Data democratisation is a term that is perhaps not very well understood, but as this presentation highlights, it can be vital for research organisations to take seriously. At the beginning of his talk, Sam Jackson shared a definition of the concept from IBM: Data democratisation seeks to “make data more accessible to non-technical users, in part, by making the tools that access the data easier to use.”
Jackson stressed that for his purposes, this definition doesn’t necessarily refer to bioinformaticians, rather, those that work in wet labs, whose expertise focus more on tissue than coding. Here, data democratisation about creating the ecosystem in which to work with data more effectively. Underpinning the concept is of course the principles of FAIR data: data that is findable, accessible, interoperable, and reproducible.
Jackson pointed out four main benefits of democratising data. First, it enables more people to work closely with data increases the generation of insights based on it. Second, it maximises return on the investment put into advanced data generation techniques. Third, data democratisation drives quality and reproducibility of data due to more people reading and scrutinising the datasets. Finally, it and encourages collaboration among academics to define future needs in spatial biology data analysis.

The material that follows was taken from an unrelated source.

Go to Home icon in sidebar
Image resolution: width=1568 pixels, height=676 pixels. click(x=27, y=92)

To fully realise the potential of data democratisation, Jackson said that it helps to consider the challenges with its implementation. He highlighted three key questions: What does the optimal integration of data democratisation look like? What is the current status of the data at hand? And how do we get to where we want to be?

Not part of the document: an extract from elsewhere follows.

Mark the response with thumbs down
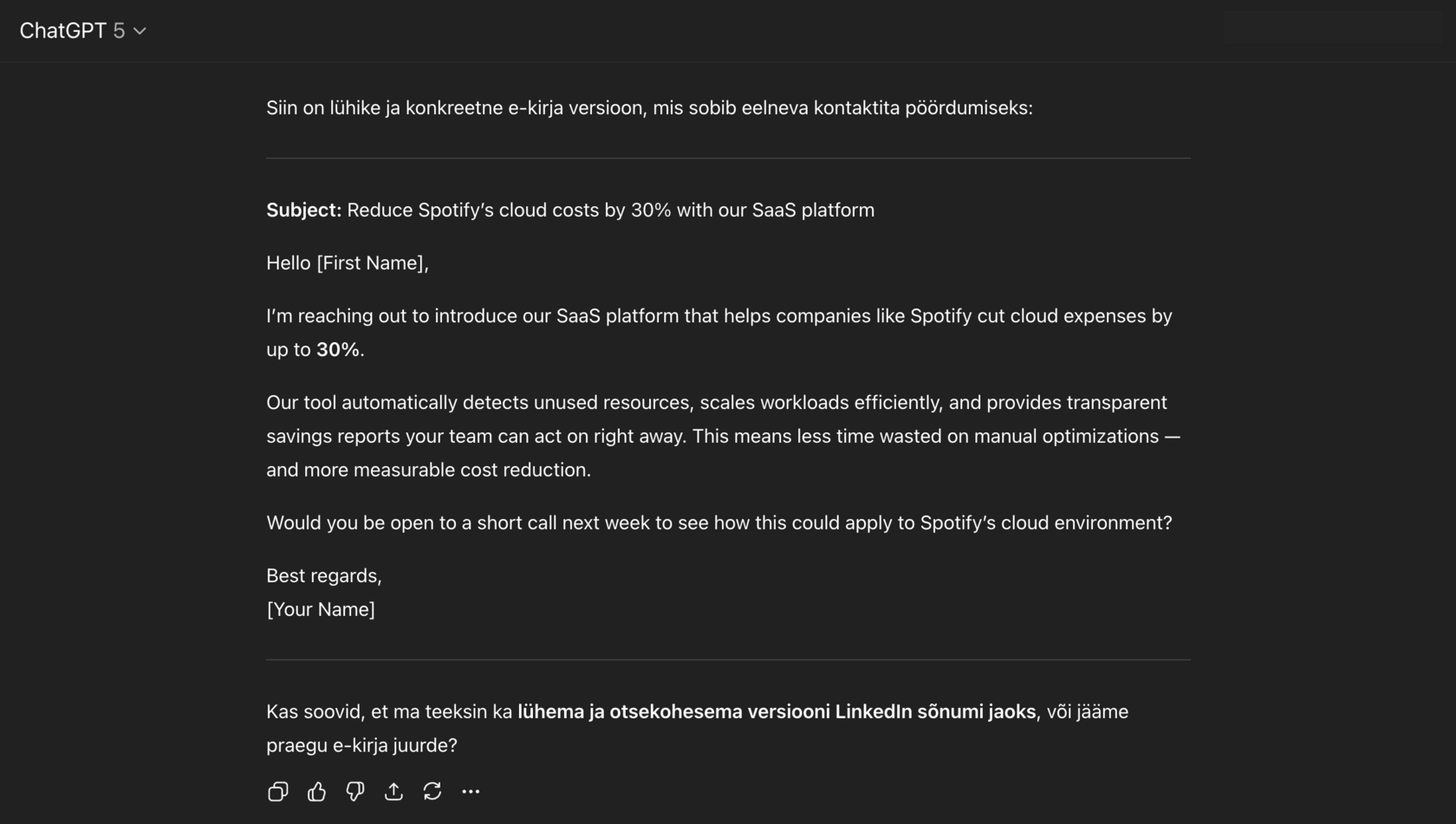 [x=355, y=791]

Jackson then discussed the importance of interoperability and file formats in spatial biology, emphasising the need for methods and tools to convert spatial transcriptomics data to a common format. He highlighted the benefits of creating an open spatial data format, which would enable data sharing, comparison, and community development of tools. Additionally, Jackson proposes the idea of an online data repository for spatial omics, supported long-term, to facilitate visualisation and interrogation of data.
The talk concluded by considering three models for advancing data democratisation: international large-scale model, international purpose-specific model, and national model. Jackson suggested convening a meeting to discuss the future of data in spatial biology, involving large funding bodies and starting the conversation about community-led initiatives.